__Data in this exercise__:
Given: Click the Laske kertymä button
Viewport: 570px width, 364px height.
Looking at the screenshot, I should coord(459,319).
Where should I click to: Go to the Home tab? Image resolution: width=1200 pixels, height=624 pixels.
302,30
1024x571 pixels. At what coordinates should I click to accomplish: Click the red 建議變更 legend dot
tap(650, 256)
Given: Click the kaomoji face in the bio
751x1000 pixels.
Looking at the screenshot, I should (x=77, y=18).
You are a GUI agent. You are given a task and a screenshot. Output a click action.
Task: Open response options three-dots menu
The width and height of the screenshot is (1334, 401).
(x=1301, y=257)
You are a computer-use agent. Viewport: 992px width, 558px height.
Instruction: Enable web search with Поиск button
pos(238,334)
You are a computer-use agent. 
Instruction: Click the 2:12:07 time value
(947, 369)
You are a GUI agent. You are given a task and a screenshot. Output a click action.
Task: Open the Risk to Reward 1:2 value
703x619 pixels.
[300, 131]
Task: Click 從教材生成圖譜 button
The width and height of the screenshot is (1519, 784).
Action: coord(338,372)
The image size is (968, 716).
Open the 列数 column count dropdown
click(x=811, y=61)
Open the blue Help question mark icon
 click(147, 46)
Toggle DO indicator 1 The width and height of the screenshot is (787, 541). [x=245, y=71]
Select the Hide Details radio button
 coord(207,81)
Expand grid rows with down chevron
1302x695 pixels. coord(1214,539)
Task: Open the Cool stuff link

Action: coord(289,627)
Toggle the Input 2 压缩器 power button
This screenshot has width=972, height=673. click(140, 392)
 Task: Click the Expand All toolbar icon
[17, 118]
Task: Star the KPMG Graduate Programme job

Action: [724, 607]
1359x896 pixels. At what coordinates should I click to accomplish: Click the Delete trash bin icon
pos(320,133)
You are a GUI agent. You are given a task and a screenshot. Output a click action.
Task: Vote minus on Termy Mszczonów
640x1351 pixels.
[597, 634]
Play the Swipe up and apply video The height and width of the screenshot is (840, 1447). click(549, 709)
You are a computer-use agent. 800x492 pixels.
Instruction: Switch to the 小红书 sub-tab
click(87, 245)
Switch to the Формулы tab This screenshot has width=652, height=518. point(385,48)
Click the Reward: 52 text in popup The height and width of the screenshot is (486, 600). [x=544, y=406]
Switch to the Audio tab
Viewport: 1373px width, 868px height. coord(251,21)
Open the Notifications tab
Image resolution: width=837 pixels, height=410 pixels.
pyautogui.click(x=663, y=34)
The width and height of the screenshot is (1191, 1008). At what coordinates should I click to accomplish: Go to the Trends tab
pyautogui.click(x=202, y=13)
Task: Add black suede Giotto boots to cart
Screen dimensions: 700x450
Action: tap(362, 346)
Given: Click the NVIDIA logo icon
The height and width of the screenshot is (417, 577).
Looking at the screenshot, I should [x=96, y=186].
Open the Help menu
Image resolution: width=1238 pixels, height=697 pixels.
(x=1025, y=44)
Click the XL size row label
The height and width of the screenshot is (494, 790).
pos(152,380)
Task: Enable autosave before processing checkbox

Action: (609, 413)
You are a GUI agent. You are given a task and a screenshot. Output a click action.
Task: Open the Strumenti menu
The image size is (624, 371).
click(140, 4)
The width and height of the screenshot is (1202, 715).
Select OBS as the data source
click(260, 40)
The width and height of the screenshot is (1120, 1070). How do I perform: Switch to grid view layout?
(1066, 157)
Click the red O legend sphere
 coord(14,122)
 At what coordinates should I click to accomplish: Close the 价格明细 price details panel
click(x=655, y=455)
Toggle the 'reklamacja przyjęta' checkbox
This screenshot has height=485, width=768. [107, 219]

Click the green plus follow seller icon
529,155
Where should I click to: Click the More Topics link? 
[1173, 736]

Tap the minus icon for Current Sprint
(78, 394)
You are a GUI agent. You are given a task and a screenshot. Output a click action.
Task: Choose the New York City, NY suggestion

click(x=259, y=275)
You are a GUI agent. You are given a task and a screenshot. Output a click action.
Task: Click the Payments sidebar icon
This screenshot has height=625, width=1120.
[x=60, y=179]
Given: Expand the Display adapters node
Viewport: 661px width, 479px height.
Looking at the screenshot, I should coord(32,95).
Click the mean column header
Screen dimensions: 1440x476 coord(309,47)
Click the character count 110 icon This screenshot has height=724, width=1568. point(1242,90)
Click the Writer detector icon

__Work instruction__: Each line of the data that includes "Reward" should be copied.

__Answer area__:
Task: Open the Risk to Reward 1:2 value
Click the Reward: 52 text in popup The height and width of the screenshot is (486, 600). [x=544, y=406]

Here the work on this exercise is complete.